ADC : Quel est l’intérêt d’un salon dédié au dessin sur le territoire?

Sur notre territoire qui regroupe la plus forte concentration d’artistes après Paris, un rendez-vous autour du dessin prend tout son sens ; il participe à la richesse des propositions et donc à l’attractivité générale de ce territoire, un aspect primordial pour nous comme pour les institutions qui nous soutiennent. De plus, il s’insère dans un réseau déjà connu pour son dynamisme et constitue une occasion supplémentaire de cultiver des collaborations en bonne intelligence avec l‘ensemble des structures marseillaises et au-delà.

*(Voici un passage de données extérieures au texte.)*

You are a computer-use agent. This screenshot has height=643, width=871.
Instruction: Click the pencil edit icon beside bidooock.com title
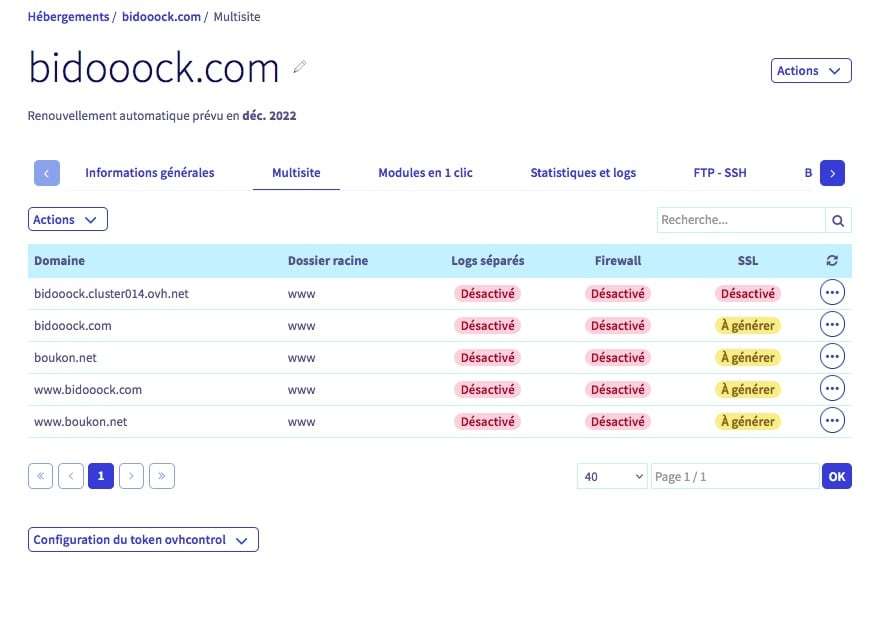300,67
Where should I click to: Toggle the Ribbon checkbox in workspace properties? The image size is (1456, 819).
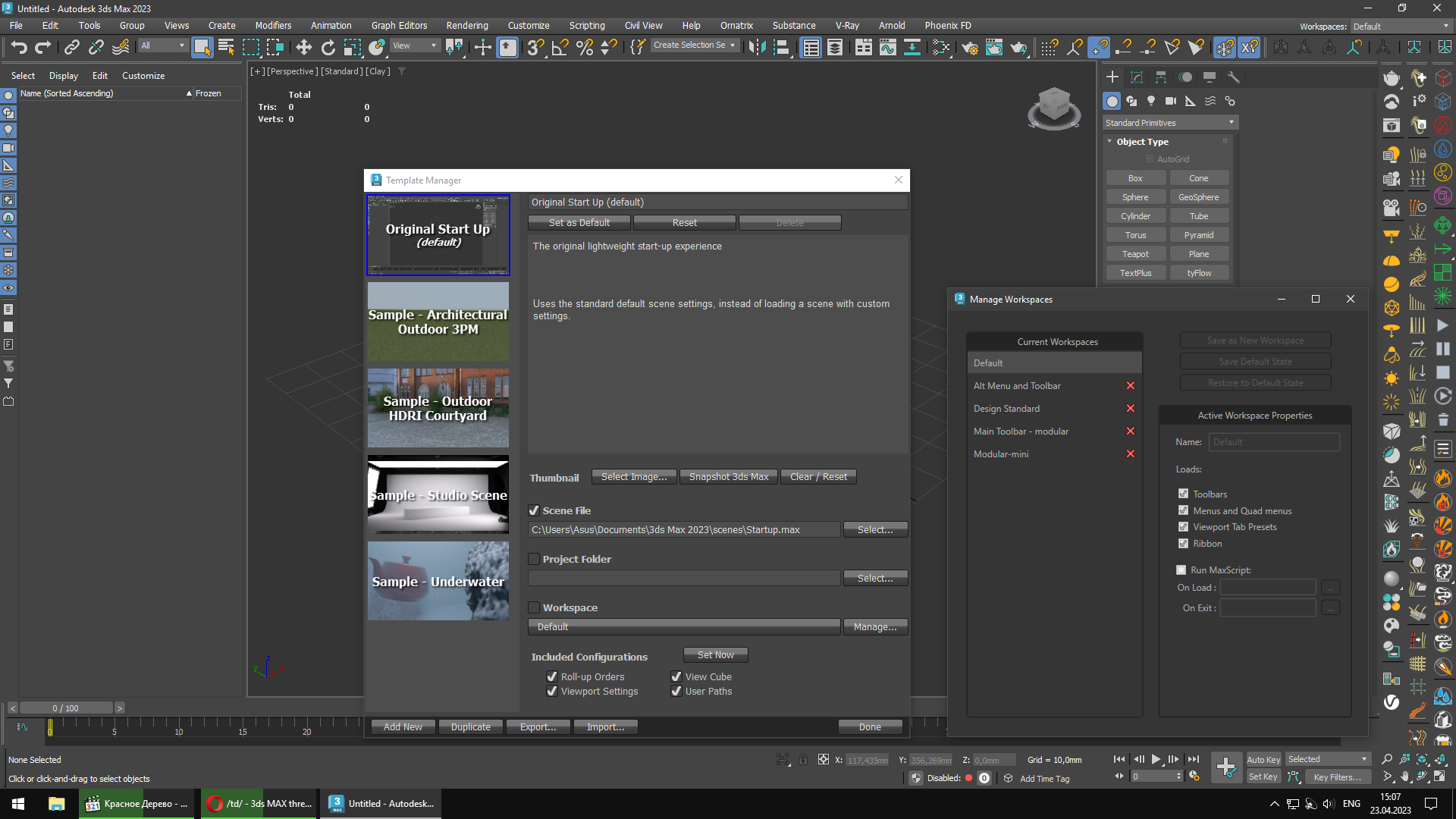click(1183, 543)
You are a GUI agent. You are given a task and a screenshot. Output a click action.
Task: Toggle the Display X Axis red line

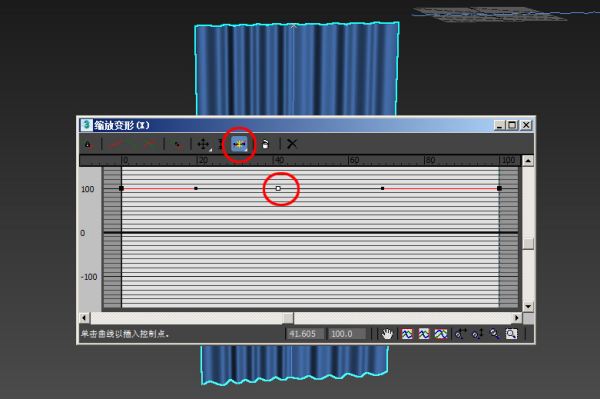116,144
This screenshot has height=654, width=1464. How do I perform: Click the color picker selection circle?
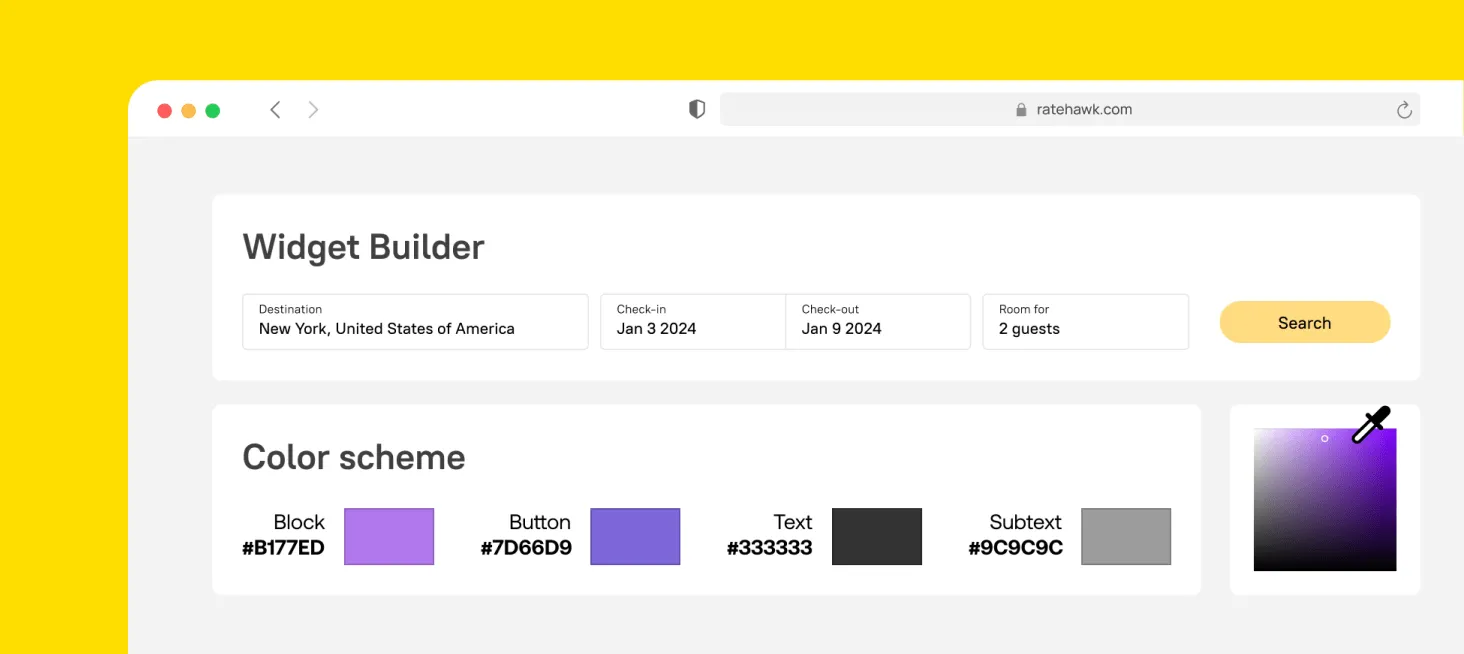[x=1325, y=439]
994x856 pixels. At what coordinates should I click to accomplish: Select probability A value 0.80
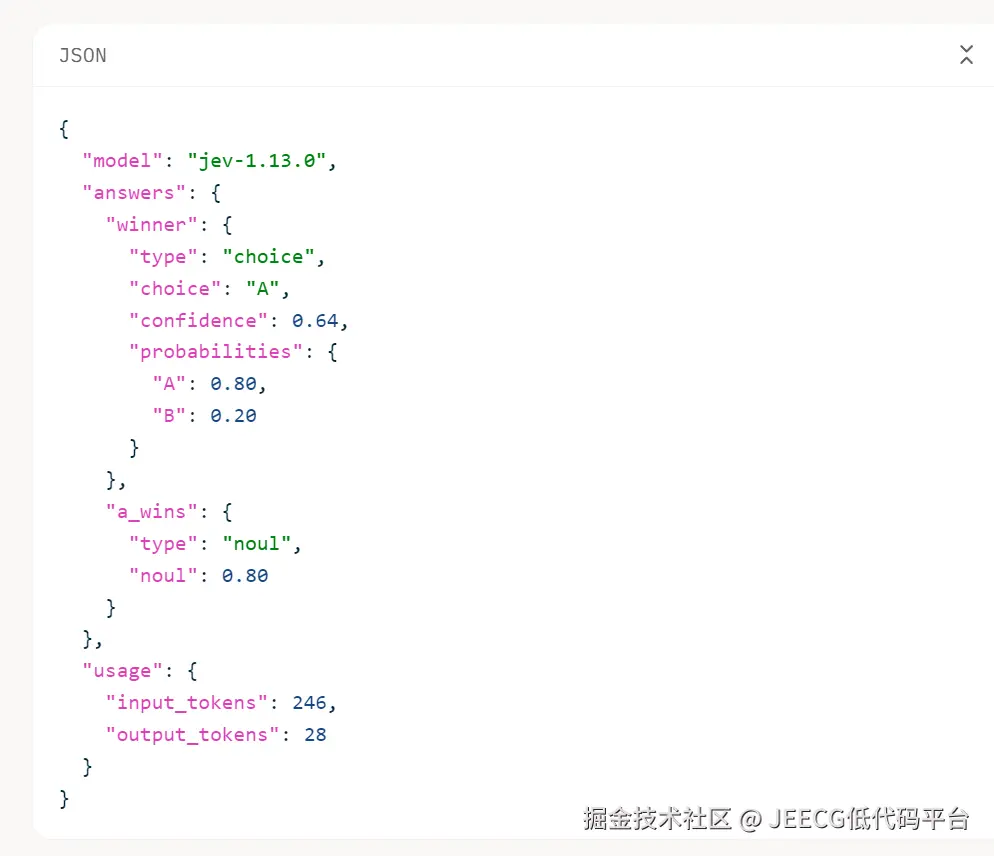coord(233,384)
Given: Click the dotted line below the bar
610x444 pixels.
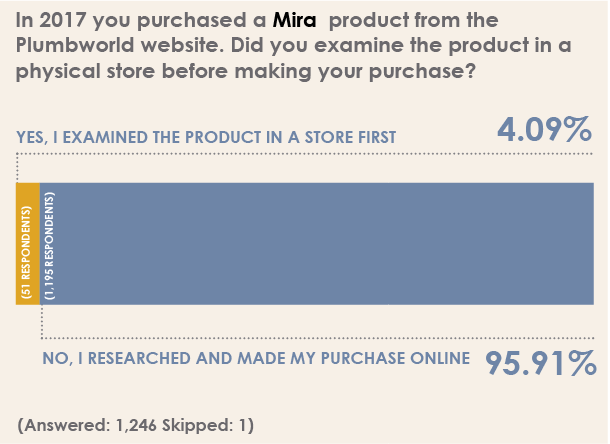Looking at the screenshot, I should coord(318,338).
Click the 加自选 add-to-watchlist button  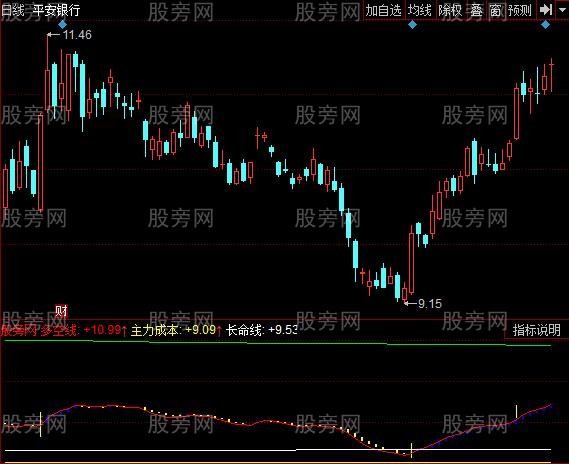click(x=383, y=11)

La « saison du dessin » initiée en même temps que PAREIDOLIE en est la plus belle manifestation, avec une dizaine de rendez-vous déjà programmés pendant et après le salon, incluant des structures aussi prestigieuses que le Musée des Beaux Arts de Marseille ou le Frac, aux côtés de galeries du territoire Marseille Provence.

Entretien mené par Anne-Cécile Guitard.